Colorado Springs community members recently drove 13 hours to Dilley to visit the family in-person, and they dispute the claims made by Lyons. “Despite what CoreCivic and DHS says, there is no education happening at that facility,” said Megan O’Rear, a local educator who visited the El-Gamal family last month. “These kids want to learn, and they are being denied that as well. Even the 16-year-old boy talked to me about whether or not he will be able to graduate high school.”
O’Rear said the children are unable to sleep due to CoreCivic policies. “One of the daughters explained to us about how they never turn the lights out and so she would cover up the light with a pillowcase so that she could try to sleep and in the middle of the night the guards would just come and rip the pillowcase down and say, ‘We need to see you at all times,’” she said. “That kind of psychological terror for a child, just all of a sudden felt so much more nefarious than watching a guard with a gun walk by.”

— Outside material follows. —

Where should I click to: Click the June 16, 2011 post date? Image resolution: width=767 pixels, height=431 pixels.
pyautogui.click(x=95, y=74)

Alexandria Newton also recently visited the family and confirmed the psychological impact of detention. “My husband and I went down there and visited them last weekend,” she said. “I am a clinical social worker. I did some basic mental health screening with them. About 2.8% of people score in the severe range of a depression screen generally, and all of them scored in that severe range … children are traumatized like that.”
In addition to the psychological impact, Kristi Gutzman, another local educator who travelled with O’Rear, raised concerns about medical care for Hayam. “A week ago, Friday, she was finally taken to the emergency room,” she said. “Her pain, she was reading as 11 out of 10. She has been asking for help with this pain for months. They have done X-rays and at the same time they’re doing X-ray of a lump that’s been growing on her chest … When they finally took her to the emergency room over a week ago, scans showed fluid around her heart. The medical facility recommended an ultrasound and the guards with her, the ICE agents, refused to let her have that medical follow-up. So they took her back, in pain, to the facility and have still not followed up with any of the concerns about ulcers and infection.”
Advocates are urging community members to contact members of the Department of Homeland Security Oversight Committee, as well as Rep. Jeff Crank (R-CO), in order to intercede on behalf of the family.